日本大百科全書(ニッポニカ) 「美しい水車屋の娘」の意味・わかりやすい解説
美しい水車屋の娘
うつくしいすいしゃやのむすめ
Die schöne Müllerin
シューベルトがウィルヘルム・ミュラーの詩に基づき1823年に作曲した連作歌曲集。作品25。D(ドイッチュ番号)795。数多いシューベルトの歌曲のなかでも『冬の旅』と並んでもっとも親しまれているもので、ドイツ・ロマン派歌曲の象徴的存在とされている。粉ひき徒弟の年季奉公を終えて旅に出た若者が、とある水車小屋で美しい娘に出会って思いを寄せるが、恋敵(こいがたき)の狩人(かりゅうど)が出現して失恋、小川に身を投げてしまう、という筋書きを背景として、若者の心情の変化が20曲の歌によってつづられる。
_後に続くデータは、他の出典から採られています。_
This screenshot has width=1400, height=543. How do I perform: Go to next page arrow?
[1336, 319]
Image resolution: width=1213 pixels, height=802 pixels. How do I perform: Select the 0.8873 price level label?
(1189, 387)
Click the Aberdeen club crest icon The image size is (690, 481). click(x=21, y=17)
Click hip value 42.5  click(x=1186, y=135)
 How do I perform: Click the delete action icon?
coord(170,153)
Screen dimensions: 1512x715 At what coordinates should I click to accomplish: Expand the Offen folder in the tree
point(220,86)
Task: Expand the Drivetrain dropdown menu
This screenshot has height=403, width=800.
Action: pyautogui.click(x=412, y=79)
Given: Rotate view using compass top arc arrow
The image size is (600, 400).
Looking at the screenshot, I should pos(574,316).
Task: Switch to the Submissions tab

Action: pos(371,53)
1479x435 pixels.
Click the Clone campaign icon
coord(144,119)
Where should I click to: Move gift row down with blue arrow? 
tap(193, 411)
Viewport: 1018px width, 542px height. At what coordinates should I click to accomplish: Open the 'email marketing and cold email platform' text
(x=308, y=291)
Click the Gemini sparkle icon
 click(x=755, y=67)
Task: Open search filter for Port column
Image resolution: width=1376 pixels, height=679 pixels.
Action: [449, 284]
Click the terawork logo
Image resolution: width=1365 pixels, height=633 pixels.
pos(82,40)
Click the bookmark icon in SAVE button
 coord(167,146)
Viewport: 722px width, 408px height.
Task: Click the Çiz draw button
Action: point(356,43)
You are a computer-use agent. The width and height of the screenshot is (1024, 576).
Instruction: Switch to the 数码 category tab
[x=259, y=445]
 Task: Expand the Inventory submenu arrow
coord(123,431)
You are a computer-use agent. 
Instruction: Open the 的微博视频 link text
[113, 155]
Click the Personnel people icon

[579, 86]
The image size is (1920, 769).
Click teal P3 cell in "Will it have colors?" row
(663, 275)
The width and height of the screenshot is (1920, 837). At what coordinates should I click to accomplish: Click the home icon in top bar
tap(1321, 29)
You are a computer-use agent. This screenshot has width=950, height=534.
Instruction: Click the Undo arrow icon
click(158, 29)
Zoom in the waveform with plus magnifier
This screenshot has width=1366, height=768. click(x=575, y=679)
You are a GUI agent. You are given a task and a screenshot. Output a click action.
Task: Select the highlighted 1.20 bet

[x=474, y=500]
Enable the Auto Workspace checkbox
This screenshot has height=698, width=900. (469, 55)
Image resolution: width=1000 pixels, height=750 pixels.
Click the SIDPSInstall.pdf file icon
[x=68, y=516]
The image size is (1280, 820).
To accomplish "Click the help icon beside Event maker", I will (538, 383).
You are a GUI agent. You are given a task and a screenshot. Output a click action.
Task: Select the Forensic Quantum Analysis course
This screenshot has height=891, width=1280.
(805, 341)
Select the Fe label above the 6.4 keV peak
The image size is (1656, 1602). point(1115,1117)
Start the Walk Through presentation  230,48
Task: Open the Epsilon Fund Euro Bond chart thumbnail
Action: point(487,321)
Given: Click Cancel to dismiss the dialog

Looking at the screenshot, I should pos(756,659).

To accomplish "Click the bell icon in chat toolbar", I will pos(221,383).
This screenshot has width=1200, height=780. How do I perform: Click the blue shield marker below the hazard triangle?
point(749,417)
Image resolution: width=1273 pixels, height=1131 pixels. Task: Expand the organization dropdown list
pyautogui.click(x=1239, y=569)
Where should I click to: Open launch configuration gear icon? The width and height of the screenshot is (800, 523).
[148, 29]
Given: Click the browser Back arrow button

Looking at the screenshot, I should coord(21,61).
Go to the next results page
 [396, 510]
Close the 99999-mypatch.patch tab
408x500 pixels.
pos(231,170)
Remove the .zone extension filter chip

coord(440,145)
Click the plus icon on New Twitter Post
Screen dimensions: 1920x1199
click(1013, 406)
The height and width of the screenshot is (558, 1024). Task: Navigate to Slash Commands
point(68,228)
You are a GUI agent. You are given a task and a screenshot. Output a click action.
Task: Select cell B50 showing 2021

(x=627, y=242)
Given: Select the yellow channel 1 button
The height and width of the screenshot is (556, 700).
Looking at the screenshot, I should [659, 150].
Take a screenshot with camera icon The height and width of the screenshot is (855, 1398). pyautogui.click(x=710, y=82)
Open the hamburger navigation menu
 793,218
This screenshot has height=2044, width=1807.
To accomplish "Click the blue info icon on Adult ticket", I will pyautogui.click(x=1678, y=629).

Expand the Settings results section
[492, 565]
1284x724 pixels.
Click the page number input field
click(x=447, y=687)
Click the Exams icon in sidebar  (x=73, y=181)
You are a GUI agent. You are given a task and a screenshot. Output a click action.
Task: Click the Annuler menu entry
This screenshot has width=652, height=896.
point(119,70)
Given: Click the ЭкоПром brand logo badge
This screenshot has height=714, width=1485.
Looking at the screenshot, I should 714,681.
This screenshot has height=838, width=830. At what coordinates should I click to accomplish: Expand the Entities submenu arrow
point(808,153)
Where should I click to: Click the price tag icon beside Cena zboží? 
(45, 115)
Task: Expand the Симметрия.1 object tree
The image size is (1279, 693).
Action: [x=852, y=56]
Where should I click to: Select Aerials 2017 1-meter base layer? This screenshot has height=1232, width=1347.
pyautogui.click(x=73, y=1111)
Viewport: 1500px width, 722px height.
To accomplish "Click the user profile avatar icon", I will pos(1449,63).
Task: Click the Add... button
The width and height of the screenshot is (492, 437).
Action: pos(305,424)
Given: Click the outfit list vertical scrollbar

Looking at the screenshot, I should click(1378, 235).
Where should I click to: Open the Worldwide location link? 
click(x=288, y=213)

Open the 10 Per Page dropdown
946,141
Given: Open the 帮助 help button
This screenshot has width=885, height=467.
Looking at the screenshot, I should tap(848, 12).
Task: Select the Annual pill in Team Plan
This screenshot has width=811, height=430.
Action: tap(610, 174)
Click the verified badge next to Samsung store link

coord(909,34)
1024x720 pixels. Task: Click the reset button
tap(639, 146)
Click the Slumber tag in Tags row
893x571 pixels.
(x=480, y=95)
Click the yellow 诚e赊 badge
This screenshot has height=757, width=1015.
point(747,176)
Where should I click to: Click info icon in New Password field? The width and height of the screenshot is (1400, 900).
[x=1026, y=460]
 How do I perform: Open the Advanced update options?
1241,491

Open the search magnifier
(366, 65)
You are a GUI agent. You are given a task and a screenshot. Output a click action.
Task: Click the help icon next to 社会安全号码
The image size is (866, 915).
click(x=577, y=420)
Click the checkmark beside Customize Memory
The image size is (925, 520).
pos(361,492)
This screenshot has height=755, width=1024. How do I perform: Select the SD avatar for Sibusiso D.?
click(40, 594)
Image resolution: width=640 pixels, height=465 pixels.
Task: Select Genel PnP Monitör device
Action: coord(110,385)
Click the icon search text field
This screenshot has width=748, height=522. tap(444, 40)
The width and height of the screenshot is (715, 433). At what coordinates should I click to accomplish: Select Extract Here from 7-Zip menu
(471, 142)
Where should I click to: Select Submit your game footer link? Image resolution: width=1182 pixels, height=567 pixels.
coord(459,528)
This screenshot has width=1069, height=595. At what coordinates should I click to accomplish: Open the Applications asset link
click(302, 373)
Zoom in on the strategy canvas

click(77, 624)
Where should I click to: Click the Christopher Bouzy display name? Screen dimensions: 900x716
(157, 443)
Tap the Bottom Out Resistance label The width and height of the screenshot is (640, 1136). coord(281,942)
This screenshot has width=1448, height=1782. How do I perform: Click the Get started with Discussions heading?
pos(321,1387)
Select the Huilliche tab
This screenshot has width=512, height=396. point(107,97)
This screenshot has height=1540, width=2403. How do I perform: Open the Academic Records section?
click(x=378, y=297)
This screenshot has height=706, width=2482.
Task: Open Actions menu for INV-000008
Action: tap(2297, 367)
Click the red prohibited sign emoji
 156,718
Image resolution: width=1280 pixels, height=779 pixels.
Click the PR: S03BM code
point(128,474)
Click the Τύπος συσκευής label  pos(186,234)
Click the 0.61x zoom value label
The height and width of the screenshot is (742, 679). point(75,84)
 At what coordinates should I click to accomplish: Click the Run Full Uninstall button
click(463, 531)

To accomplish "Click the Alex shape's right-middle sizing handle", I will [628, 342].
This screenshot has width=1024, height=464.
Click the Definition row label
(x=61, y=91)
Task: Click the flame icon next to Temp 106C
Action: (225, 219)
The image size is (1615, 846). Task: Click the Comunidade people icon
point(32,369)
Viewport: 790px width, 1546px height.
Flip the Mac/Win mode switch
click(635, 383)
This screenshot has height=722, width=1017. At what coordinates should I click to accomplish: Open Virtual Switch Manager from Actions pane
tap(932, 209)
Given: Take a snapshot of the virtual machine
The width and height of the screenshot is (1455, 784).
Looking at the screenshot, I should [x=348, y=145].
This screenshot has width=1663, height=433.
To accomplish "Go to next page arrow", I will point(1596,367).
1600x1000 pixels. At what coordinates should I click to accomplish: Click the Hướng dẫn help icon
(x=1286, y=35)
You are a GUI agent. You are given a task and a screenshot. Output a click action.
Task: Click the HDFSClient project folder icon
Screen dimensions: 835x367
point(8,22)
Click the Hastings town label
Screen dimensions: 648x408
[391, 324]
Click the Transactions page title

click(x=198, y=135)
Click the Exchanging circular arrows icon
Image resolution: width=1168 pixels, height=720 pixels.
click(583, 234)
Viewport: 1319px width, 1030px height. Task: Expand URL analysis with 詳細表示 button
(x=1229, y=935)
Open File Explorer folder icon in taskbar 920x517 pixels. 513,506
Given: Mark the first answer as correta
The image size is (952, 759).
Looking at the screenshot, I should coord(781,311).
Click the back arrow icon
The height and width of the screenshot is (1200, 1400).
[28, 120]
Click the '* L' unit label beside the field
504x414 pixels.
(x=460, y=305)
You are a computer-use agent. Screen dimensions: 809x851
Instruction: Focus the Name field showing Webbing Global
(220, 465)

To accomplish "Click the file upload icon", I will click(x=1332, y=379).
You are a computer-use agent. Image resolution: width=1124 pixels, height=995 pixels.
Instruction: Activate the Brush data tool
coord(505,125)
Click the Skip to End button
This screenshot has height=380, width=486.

緊密に結び合わされた各曲に共通する特徴は、詩と音楽それぞれにロマン派特有の「素朴さへのあこがれ」が強く打ち出されていることであろう。第1曲『さすらい』にみられるように、全体の半数近くが民謡風の有節歌曲形式(詩の各節を同じ旋律で歌う)をとっていることも、その現れである。しかし、素朴な表現を志向しているとはいえ、第18曲『しぼめる花』における葬送行進曲のリズムのように、情景描写や心理描写に重要な役割を果たすピアノ伴奏は、明らかにこの歌曲集が複雑高度な作曲技法を駆使する芸術歌曲の領域に属していることを証明している。